Marvin Dumandan, shrugging off a week-long layoff after winning the recent North Orange Country Amateur Championship in California, tapped in for birdie on the par-5 18th, capping his remarkable comeback from a one-over card in the early going and catching defending individual champion Choo Tze Huang at the helm in individual play with a four-under par 67 (33-34).
Jay Bayron matched Dumandans birdie-finish to fire a three-under par 68 (35-33) as Team Philippines, whose stint here is sponsored by ICTSI, raced away with a three-shot lead over Choo and Jonathan Leong in the team championship the Filipinos won through Juvic Pagunsan and Michael Bibat last year.
Bibat, the 2004 individual champion who is expected to join Dumandan and Bayron in the RP squad competing in this years Asian Games in Doha, went for the 18th green but wound up with a bogey instead after hitting it into the woods.
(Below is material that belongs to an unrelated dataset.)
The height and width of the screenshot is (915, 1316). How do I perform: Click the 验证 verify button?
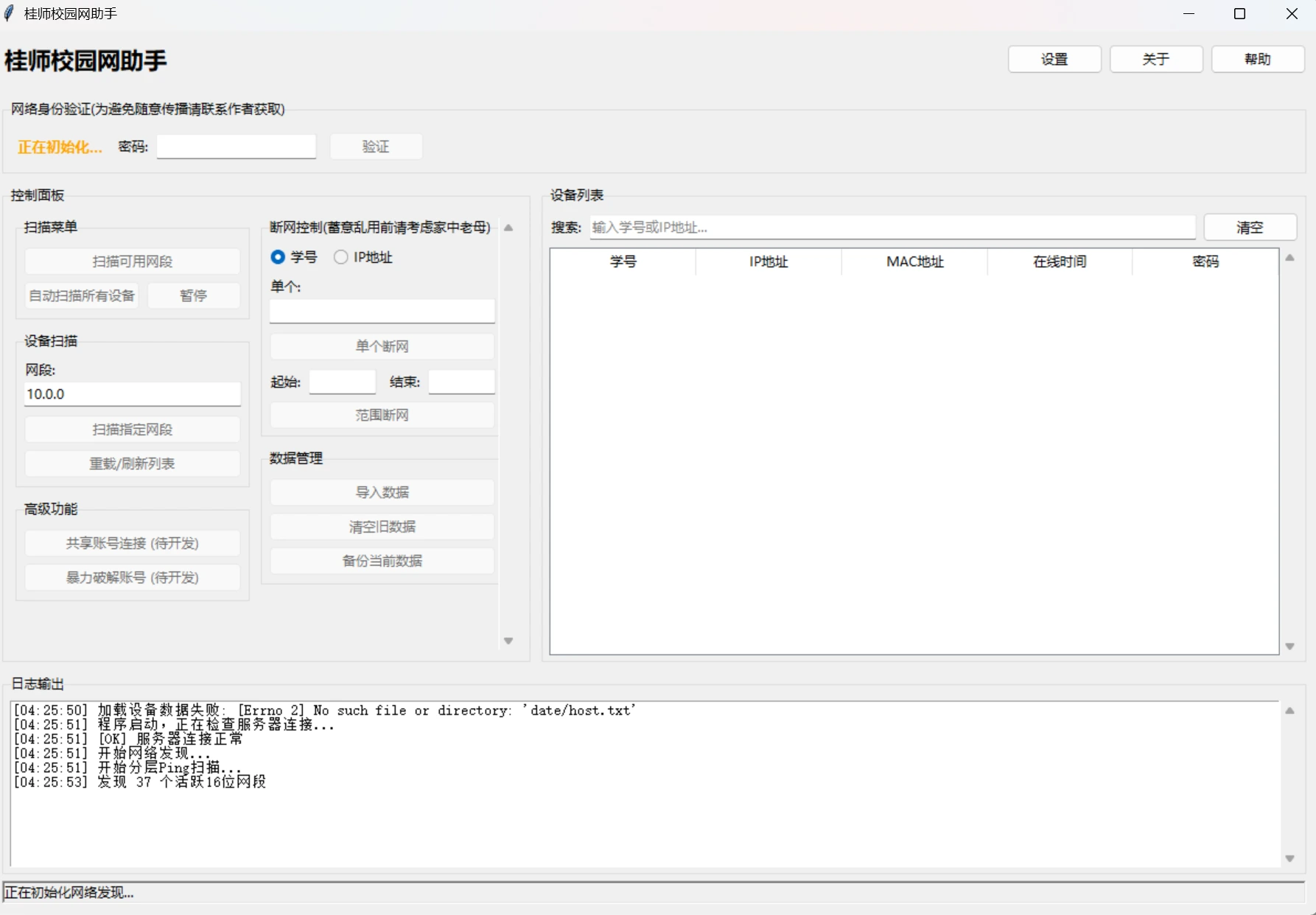point(376,146)
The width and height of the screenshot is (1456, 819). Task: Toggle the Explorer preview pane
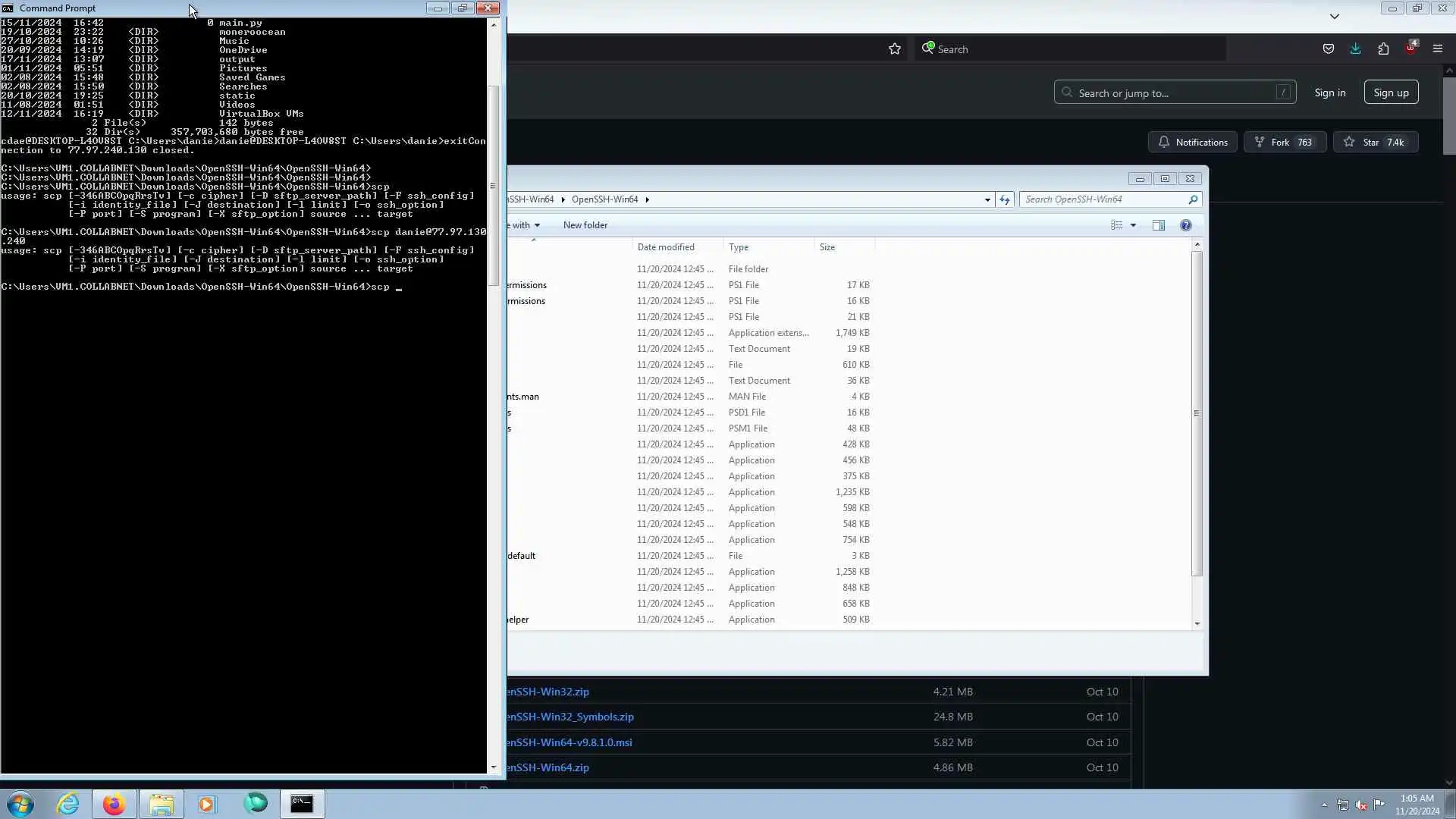[1158, 225]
He settled for an even par 71 (35-36).
That was the same output put in by Anthony Fernando (36-35) although the rest of the Filipino players training under the ICTSI golf program groped for form and struggled on the tight fairways of the par 35-36 layout.
Miko Alejandro had a 74, Gene Bondoc fumbled with a 76, Eugene Bunyi limped with a 77 while Dante Becierra skied with an 80 on his first international stint.
Still, national team coach Bong Lopez said he was satisfied with how his wards fared in the opener of this four-day championship serving as part of the teams buildup for the World Amateurs and the Asian Games.
"Marvin and Jay are expected to do just that but overall, I think the boys played up to par despite the shaky starts of the four other players," said Lopez, also the man at the helm of the ICTSI golf program together with coach Nestor Mendoza.
Dumandan, who with Pagunsan, Bayron and Bibat helped power Team RPs romp in last years SEA Games, birdied the first hole to put his bid in motion but made a double-bogey on the par-3 No. 5 on an errant 6-iron shot to go one-over.
That mishap, however, failed to slow down the power-hitting 27-year-old shotmaker, winner of the DHL Open back home. Instead, it fired him up.
Flashing the same kind of resiliency he showed in fashioning out that come-from-behind victory in California, Dumandan came through with superb iron shots that set up pin-high birdie putts.
He birdied Nos. 6 and 8, flubbed an eagle putt from 15 feet on the ninth before gunning down three more birdies at the back that negated his lone-bogey mishap on No. 11.
Bayron, a veteran internationalist, appeared headed for an explosive round on a sunny, windless day here after making three straight birdies from No. 3.But he stumbled with bogeys on No. 6 and 9 and needed to fight back with three birdies against a bogey at the back to salvage that 68 and help secure a three-stroke lead for Team RP.
Choo failed to draw a solid game from Leong, who matched par 71 as Singapore pooled a 138, one shot better than RPs perennial regional rival Thailand. Anujit Hirunrattanakorn, fancied to spearhead the Thais bid in the Asiad, fought back from a three-over par card with birdies in the last nine holes, finishing with a one-under par 70 while Varan Israbhakdi shot a 69 for a 139.